>>>>
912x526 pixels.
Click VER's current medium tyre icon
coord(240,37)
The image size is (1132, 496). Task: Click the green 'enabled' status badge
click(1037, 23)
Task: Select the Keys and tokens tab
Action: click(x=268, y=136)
<<<<
* Problem to work on
The listing is to be retyped in full, exactly as shown.

* Response to this task
912x526 pixels.
Click VER's current medium tyre icon
coord(240,37)
The image size is (1132, 496). Task: Click the green 'enabled' status badge
click(1037, 23)
Task: Select the Keys and tokens tab
Action: click(x=268, y=136)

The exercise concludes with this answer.